• _About this exercise_
Each line holding the word "toolbar" must appear in the answer, copied from the entries.

• _Input_
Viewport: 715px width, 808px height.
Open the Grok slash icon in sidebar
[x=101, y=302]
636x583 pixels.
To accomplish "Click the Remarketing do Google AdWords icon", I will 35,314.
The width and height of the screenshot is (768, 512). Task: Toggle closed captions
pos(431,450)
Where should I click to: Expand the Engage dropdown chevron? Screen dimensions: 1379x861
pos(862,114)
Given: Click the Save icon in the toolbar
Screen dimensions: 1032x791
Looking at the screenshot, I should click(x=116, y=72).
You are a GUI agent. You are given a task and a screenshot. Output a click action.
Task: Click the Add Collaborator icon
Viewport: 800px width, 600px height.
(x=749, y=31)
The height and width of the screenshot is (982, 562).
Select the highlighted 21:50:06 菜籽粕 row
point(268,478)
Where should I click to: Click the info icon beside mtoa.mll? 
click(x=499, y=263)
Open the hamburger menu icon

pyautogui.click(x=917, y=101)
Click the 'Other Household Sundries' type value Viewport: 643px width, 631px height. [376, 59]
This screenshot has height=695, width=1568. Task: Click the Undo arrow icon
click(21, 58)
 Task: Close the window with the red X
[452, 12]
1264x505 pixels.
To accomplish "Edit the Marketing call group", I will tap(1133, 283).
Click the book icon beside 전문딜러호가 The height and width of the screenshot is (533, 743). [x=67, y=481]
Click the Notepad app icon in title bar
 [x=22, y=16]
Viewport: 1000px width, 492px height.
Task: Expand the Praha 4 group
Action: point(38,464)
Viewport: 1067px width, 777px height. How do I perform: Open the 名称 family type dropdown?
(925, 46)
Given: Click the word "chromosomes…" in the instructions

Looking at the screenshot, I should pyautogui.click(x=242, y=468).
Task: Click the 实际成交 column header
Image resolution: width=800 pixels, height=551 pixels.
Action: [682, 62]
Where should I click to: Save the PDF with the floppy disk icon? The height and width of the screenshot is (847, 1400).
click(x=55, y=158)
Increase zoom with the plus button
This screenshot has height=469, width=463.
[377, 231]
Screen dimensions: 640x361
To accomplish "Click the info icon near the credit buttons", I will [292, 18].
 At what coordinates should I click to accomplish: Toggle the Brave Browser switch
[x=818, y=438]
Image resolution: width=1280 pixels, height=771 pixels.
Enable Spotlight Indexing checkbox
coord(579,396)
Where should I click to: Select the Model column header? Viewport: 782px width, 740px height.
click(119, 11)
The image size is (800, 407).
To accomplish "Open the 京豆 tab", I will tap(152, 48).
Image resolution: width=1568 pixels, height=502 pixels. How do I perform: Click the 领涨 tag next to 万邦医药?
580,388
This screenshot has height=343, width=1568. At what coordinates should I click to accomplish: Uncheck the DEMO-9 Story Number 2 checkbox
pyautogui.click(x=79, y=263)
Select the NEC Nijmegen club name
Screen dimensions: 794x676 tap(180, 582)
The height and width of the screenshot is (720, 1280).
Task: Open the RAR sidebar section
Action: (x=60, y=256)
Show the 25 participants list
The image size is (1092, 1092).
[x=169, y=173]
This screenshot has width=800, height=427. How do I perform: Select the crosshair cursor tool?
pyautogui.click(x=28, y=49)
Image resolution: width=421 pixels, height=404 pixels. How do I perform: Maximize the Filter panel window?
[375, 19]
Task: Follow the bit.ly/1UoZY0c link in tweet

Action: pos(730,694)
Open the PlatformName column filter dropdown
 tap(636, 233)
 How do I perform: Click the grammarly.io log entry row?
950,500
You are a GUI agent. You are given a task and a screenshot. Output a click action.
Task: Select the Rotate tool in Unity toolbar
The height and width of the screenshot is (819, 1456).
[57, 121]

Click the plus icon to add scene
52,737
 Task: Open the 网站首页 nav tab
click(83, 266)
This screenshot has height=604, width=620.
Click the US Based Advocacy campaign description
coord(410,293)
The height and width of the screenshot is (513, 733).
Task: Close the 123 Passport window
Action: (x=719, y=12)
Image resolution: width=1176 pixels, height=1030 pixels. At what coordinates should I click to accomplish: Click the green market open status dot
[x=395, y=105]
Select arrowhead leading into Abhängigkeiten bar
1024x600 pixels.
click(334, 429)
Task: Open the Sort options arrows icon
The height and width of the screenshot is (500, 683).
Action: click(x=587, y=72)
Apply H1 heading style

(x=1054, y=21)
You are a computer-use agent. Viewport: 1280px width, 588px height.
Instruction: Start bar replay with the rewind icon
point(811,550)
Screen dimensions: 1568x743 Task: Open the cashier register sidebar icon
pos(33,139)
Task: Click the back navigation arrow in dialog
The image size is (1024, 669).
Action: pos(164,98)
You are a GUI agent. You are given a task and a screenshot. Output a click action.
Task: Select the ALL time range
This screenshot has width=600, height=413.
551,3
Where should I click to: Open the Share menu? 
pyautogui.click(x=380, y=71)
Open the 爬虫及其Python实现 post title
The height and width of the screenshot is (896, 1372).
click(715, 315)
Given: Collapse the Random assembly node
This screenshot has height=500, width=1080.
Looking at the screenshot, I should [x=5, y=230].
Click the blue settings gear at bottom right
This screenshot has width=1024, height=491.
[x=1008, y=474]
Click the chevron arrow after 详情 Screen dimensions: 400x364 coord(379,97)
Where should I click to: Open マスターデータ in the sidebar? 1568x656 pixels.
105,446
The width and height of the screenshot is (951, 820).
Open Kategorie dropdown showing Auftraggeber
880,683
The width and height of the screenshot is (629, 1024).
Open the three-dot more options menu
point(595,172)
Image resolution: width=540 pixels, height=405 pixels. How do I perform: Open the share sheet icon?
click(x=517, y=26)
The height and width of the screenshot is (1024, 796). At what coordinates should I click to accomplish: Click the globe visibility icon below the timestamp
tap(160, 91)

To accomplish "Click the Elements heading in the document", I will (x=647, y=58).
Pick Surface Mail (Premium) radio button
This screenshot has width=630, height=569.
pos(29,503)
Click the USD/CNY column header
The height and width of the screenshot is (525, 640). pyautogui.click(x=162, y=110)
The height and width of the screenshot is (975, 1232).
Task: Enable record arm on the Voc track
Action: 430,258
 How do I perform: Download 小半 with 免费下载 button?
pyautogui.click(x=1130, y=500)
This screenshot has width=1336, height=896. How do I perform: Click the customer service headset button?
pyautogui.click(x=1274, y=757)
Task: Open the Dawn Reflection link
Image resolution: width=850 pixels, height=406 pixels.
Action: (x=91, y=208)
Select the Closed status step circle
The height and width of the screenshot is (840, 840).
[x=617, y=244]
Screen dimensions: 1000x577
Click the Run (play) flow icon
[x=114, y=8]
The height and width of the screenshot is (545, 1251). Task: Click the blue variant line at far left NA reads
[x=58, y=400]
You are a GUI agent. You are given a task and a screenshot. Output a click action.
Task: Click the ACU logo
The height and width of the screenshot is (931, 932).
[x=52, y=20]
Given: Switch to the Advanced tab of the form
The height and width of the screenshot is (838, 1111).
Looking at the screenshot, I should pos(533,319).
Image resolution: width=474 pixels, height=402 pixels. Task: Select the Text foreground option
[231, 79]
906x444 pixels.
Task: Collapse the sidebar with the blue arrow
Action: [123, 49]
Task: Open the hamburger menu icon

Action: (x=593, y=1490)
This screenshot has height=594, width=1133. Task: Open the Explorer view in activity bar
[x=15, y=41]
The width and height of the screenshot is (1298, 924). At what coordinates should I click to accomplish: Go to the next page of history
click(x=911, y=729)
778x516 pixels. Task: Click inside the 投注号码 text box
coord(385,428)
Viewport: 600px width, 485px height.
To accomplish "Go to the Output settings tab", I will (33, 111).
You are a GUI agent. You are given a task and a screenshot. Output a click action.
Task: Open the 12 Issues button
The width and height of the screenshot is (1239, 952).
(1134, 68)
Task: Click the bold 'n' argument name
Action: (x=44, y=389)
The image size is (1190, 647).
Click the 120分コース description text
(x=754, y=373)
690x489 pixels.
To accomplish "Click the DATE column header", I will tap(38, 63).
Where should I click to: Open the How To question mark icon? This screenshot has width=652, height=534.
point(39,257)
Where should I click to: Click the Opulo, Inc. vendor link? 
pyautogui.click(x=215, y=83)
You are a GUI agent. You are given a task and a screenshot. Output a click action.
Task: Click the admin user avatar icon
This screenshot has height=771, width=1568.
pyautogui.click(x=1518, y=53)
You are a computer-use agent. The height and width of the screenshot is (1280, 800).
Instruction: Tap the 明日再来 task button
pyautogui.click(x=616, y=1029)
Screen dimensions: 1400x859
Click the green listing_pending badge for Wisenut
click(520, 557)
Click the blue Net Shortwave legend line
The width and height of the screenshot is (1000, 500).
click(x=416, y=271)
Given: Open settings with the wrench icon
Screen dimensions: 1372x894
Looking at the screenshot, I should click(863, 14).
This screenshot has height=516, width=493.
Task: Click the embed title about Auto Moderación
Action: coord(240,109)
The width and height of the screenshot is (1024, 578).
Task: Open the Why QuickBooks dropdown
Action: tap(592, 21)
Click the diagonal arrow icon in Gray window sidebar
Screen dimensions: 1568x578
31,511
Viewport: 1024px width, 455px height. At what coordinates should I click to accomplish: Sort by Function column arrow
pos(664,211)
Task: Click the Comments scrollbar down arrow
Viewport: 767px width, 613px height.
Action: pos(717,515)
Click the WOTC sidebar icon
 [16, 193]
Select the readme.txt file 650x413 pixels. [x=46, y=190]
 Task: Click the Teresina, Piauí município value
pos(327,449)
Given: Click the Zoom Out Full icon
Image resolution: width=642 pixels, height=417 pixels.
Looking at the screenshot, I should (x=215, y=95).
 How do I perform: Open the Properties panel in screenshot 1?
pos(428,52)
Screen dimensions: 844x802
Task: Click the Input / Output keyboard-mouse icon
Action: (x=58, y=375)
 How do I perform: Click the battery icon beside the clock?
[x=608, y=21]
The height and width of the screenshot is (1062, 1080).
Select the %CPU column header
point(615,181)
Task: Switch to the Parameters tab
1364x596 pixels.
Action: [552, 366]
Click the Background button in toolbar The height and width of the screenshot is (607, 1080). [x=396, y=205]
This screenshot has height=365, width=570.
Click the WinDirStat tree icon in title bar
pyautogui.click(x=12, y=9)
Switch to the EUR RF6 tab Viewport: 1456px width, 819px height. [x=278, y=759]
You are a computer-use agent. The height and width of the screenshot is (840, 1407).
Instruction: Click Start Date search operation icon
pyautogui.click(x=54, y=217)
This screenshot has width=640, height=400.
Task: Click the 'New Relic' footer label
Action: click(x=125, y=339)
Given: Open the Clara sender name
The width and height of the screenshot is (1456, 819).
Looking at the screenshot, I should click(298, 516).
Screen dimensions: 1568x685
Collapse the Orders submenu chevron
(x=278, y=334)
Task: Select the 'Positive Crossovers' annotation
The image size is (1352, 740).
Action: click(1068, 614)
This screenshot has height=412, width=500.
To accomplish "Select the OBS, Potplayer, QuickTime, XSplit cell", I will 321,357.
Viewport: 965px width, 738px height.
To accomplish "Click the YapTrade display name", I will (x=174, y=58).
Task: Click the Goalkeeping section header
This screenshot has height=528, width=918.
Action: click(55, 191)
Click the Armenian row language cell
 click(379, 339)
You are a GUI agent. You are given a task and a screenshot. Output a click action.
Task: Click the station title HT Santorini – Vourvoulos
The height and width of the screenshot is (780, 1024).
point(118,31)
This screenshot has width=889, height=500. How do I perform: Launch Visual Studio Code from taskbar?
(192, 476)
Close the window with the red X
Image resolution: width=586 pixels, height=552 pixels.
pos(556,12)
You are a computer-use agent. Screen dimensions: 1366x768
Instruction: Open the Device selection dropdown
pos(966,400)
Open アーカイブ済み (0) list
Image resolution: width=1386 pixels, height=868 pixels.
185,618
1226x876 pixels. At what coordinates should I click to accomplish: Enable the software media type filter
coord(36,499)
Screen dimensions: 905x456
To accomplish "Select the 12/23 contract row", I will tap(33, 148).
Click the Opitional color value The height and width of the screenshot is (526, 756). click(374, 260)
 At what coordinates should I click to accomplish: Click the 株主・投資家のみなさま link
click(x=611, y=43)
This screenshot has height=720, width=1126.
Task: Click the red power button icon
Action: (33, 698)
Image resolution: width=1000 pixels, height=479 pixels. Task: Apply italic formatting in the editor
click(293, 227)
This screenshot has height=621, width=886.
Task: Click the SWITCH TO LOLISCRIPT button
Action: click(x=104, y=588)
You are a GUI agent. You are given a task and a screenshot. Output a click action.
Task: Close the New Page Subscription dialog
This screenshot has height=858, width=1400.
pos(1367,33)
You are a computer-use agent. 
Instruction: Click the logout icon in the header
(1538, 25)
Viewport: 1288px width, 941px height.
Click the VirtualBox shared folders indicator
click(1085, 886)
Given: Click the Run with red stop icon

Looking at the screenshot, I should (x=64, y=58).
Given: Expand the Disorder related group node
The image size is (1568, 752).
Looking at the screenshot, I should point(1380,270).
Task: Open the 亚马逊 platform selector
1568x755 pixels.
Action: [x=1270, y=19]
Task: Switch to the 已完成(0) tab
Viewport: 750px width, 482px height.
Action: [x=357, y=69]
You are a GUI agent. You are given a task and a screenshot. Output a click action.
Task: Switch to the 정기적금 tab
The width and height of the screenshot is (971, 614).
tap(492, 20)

• _Answer_
Given: Click the Save icon in the toolbar
Task: Select the Rotate tool in Unity toolbar
Click the Background button in toolbar The height and width of the screenshot is (607, 1080). [x=396, y=205]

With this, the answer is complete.